Later that year, he wrongly told Parliament that Nazanin Zaghari-Ratcliffe had been teaching journalism when arrested in Iran. In saying this, he played inexcusably into her captors’ hands.
It was perhaps the most fateful example yet of how Johnson’s sloppiness with his words and refusal to take an interest in his brief can do real and lasting damage. Since her release, Zaghari-Ratcliffe has told Johnson that his words had “had a big impact on her and that she had lived in their shadow for the best part of four and a half years”. Once again, he hasn’t apologised.
Johnson was followed by Jeremy Hunt, a more natural diplomat with a serious interest in the job, and who was better liked by his officials. But that didn’t stop him, in September 2018, from making a crude reference to the Soviet Union in comparing the EU to a prison. Hunt’s comments caused great offence elsewhere in Europe, not least in the Baltic republics where Soviet occupation is remembered all too clearly.
Hunt was followed by Dominic Raab, hardly a man suffused with the people skills you’d expect in a foreign secretary. Whatever his credentials for the role, though, they were clearly neither his knowledge of geography nor trade. In his previous role as Brexit Secretary Raab had said, without any sign of embarrassment, that he “hadn’t quite understood” how reliant the UK trade in goods was on the Dover-Calais crossing.
His most notable act as Foreign Secretary was to be absent on holiday as Kabul and Afghanistan fell to the Taliban and fail to come home immediately. Nobody can be blamed for taking a holiday. But just before Raab departed, the British Ambassador to Afghanistan had warned that the country was likely to fall very quickly to the Taliban once the US military pulled out.
Even without the benefit of hindsight that we now have, sticking to his holiday seemed remarkable, taking into account the scale of the UK’s presence in Afghanistan, and commitment to the Afghan people over 20 years.
Which brings us to Liz Truss. We now know from former diplomat Alexandra Hall Hall that it was Truss who told a US audience three years ago that, in Ireland, Brexit would merely “affect a few farmers with turnips in the back of their trucks.” A cynic might say this demonstrated the perfect credentials for a modern British Foreign Secretary.
She is now preparing to violate international law having introduced legislation which, if enacted, will unilaterally rewrite elements of the Northern Ireland protocol agreed with the EU. Whatever reasons she uses to justify this to herself, hers is not the act of a person who understands, or even cares about, the international rules-based order which is so important to our collective security.
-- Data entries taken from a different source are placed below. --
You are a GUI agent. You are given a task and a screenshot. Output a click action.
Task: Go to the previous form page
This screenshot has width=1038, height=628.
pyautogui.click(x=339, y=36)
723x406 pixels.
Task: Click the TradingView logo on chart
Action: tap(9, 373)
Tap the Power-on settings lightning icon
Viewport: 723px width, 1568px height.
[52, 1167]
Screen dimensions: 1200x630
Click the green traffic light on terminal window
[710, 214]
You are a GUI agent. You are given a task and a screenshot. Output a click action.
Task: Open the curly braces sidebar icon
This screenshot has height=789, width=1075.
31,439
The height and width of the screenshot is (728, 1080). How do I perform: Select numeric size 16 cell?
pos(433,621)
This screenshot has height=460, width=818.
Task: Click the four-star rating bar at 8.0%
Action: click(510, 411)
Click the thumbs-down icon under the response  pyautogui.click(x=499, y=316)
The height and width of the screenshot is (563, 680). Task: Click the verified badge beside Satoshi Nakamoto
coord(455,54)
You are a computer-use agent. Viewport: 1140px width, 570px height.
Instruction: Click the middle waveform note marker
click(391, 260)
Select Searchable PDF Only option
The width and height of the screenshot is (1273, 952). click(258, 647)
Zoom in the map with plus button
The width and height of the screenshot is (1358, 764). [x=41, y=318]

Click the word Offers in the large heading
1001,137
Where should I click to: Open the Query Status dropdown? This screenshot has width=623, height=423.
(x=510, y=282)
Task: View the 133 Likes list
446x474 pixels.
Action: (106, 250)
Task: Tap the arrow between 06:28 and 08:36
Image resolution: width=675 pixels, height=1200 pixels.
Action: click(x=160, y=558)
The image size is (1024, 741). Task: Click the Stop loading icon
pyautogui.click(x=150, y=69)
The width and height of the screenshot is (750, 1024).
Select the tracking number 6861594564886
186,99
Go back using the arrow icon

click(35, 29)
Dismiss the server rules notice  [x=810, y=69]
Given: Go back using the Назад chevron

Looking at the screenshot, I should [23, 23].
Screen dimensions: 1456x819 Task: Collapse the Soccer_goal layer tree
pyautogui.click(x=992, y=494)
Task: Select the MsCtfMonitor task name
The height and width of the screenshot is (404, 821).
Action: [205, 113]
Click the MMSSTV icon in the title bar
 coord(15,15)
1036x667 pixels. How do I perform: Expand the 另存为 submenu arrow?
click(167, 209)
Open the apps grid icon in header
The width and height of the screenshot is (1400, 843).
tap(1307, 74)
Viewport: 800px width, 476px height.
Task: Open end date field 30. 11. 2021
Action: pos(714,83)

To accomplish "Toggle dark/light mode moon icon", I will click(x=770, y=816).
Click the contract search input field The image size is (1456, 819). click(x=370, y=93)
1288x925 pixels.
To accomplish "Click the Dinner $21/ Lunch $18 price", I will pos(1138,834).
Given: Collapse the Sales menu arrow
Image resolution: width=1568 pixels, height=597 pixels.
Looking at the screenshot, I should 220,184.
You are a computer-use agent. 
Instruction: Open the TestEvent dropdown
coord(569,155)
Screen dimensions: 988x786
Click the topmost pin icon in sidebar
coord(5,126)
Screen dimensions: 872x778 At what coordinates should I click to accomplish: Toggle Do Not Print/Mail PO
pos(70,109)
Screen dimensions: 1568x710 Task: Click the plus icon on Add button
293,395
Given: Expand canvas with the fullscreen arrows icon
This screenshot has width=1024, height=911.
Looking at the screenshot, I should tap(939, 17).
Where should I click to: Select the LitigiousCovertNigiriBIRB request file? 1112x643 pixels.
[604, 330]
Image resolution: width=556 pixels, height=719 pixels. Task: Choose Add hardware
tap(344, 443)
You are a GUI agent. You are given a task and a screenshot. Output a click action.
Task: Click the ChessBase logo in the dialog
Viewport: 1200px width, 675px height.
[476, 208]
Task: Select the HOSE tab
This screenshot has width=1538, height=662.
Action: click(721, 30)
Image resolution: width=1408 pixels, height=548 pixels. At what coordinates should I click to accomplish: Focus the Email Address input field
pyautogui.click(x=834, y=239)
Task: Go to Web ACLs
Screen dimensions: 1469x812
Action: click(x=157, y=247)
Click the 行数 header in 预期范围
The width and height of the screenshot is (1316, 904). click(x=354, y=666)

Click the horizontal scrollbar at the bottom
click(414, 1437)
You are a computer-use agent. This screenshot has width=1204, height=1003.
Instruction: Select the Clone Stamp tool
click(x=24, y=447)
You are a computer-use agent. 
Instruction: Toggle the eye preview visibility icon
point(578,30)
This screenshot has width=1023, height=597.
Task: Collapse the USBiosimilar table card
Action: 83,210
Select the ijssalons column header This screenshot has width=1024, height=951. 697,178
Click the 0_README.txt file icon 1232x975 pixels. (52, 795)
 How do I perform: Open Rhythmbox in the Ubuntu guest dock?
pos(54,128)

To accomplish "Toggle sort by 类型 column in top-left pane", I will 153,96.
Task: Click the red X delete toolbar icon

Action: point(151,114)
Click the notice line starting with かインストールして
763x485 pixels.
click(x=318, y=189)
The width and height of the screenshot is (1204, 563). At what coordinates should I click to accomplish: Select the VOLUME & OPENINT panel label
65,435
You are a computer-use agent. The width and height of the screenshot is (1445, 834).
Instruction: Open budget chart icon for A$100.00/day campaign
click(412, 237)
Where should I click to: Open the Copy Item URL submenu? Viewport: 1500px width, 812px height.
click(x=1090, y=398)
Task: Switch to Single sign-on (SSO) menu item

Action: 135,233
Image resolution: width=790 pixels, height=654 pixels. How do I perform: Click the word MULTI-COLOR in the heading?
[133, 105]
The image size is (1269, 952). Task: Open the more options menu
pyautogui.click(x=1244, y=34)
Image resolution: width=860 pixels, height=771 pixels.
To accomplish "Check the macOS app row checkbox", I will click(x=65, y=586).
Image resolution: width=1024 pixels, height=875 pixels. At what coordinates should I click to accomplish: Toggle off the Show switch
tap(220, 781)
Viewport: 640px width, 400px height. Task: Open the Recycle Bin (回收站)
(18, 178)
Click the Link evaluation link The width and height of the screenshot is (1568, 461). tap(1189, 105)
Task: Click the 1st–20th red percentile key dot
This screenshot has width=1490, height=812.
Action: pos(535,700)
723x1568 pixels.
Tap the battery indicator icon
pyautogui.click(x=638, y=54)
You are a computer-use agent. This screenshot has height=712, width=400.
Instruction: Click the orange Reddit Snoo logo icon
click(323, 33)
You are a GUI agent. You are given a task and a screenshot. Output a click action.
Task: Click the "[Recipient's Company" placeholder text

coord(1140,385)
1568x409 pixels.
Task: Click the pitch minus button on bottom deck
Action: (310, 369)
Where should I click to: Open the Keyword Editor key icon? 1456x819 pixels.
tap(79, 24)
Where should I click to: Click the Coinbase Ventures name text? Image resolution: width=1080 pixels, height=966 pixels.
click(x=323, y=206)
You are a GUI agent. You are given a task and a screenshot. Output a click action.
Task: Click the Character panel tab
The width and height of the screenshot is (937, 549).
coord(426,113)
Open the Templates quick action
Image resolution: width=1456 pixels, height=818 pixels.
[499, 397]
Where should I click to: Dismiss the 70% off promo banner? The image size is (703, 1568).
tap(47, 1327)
Her every utterance on Ukraine is undermined by her actions on Northern Ireland.
Though he wasn’t Foreign Secretary, it’s worth also mentioning Lord Frost, who for two painful years was the UK’s chief negotiator with the EU. In an article last year for the European Movement in Scotland, I wrote of Frost’s special blend of “anti-diplomacy”, in which you “seek division while pretending to look for common ground; you see others’ mistakes as a chance to score points; you rub salt into wounds rather than look to heal them.”
Frost has probably played as full a part as anyone mentioned here, except for Johnson, in the trashing of the UK’s international reputation – all the more reprehensible given his previous career as a diplomat.
So there you have it. Diplomacy. Tact. Command of a brief. Ability to persuade and understand others. Knowledge of the world. None of these have been present in our foreign secretaries these last six years. Quite the contrary. Just as ministers break the ministerial code with abandon, so they seem to go out of their way to behave in a manner which is the antithesis of what you’d expect from a Foreign Secretary.
Hunt doesn’t really deserve to be lumped in with the others. And yet his own comments are in some ways the most telling. This is what Brexit does to people. It corrupts. It makes moderate people say outrageous things. It turns them into liars who throw red meat to fanatics.
And it drags Britain, a country once famed for its diplomacy, ever deeper into the mire.